Rising geopolitical tensions and lingering supply issues from the pandemic haven’t helped either.
So where can ASX investors turn during a share market crash?
The classic safe haven metal has seen its value increase in six of the nine share market crashes between 1976 and 2020, according to GoldSilver.
During the ASX sell-off in 2022, gold hasn’t shot the lights out.
But the yellow metal hasn’t fared too badly.

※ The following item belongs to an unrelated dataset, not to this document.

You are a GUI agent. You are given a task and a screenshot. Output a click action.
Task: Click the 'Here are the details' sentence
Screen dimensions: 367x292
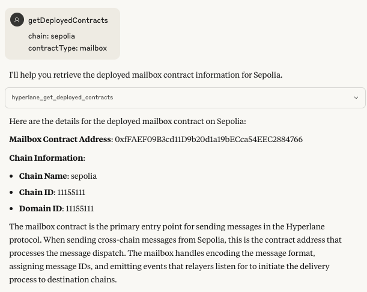pos(127,121)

On 1 January an ounce of gold was trading for US$1,829. That same ounce is currently worth US$1,791, down 2%.
The same can’t be said for most ASX gold shares, as witnessed by the 17% year-to-date fall in the S&P/ASX All Ordinaries Gold Index (ASX: XGD).
One way to invest in physical gold via the ASX is through the Betashares Gold Bullion ETF (ASX: QAU).
The currency hedged exchange-traded fund (ETF) aims to track the performance of the price of gold. It employs a currency hedge against movements in the exchange rate between the US and Aussie dollars.
QAU is down 2% in 2022 compared to an 8% loss posted by the ASX 200.
Bonds and inflation protection
Another safe haven asset, if held to maturity, is a government bond.
If a share market crash is being driven by inflationary pressures, then you may want to consider exchange-traded Treasury Indexed Bonds (eTIBs).
What are these?
According to the ASX:
Exchange-traded Treasury Indexed Bonds (eTIBs) offer a convenient and readily accessible way to invest in Treasury Indexed Bonds. Treasury Indexed Bonds are capital-indexed bonds issued by the Australian Government. The capital value of the investment is adjusted by reference to movement in the Consumer Price Index (CPI)…
Treasury Indexed Bonds are not traded on an exchange and are typically traded in large parcels, putting them beyond the reach of many investors. eTIBs have the appeal and convenience of being electronically traded and settled through the Australian Securities Exchange (ASX) in small or large parcels.
In a share market crash, be sure you’re diversified
The ASX 200 has been marching higher over the past few weeks. So perhaps the worst is behind us.
In inflationary times with interest rates rising fast, look for companies with strong balance sheets, unlikely to be hit with large increases in debt repayments.
These may still well fall during a share market crash. But at least you’ll be getting some regular income during the retrace.
And if you’ve got a long-term investment horizon, history shows that well run companies operating in growing markets tend to reward their shareholders over time. Even if few, or none, are immune to some medium-term downside during a market crash.
So, if you do see the value of some of your cherished stocks take a hit, remember that they’re only paper losses unless you sell them during the retrace.
Finally, in times like these, it’s more important than ever to keep some powder dry.
Aside from having some ready liquidity in case of unforeseen needs, you could scoop up some steals.
As my fellow Fool, Bruce Jackson writes, “If the market does indeed test its June 2022 lows, it gives you an opportunity to snap up some more bargains.”